## Task to carry out
Omitting every picture, copy the lines from the one that contains "The height and width of the screenshot is (808, 1128)." through the last line of the records below, exactly and with nothing added.
─── Data supplied ───
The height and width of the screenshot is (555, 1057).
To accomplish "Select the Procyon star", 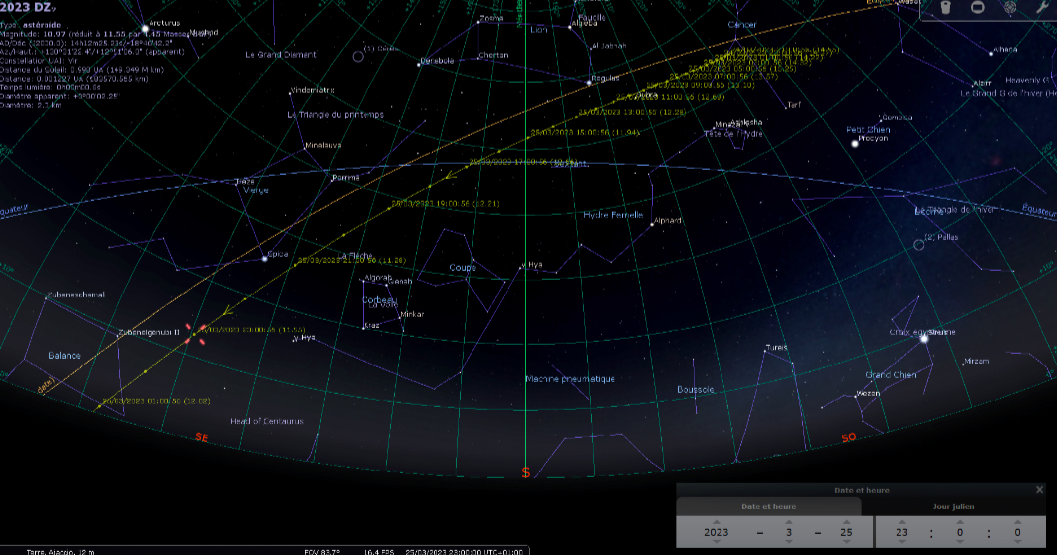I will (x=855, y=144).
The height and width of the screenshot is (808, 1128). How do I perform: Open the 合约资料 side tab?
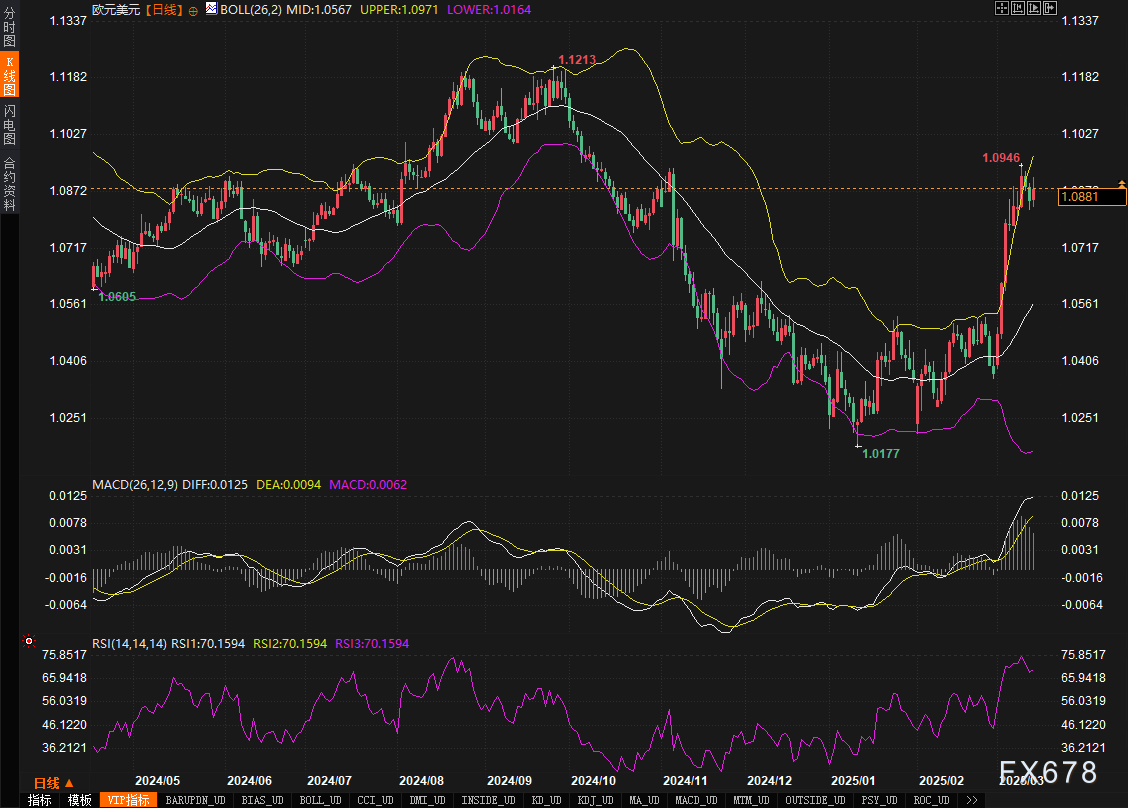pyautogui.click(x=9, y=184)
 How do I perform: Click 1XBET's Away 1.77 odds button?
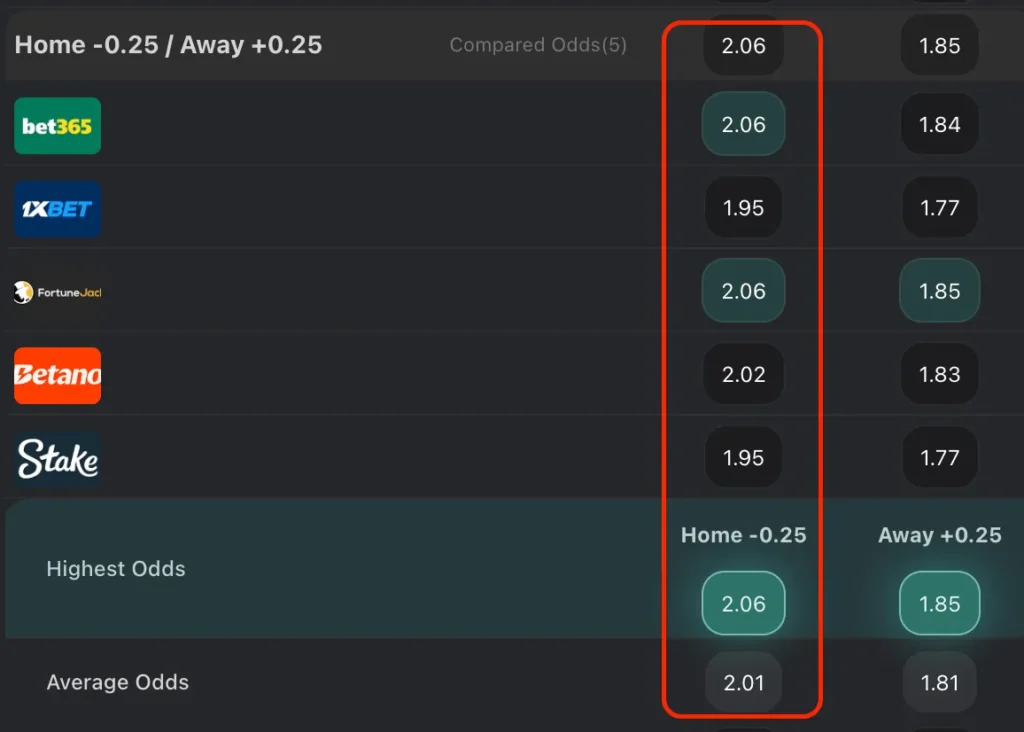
───
## Completed task
The height and width of the screenshot is (808, 1128). How do I perform: Open the 合约资料 side tab?
pyautogui.click(x=9, y=184)
 How do I perform: Click 1XBET's Away 1.77 odds button?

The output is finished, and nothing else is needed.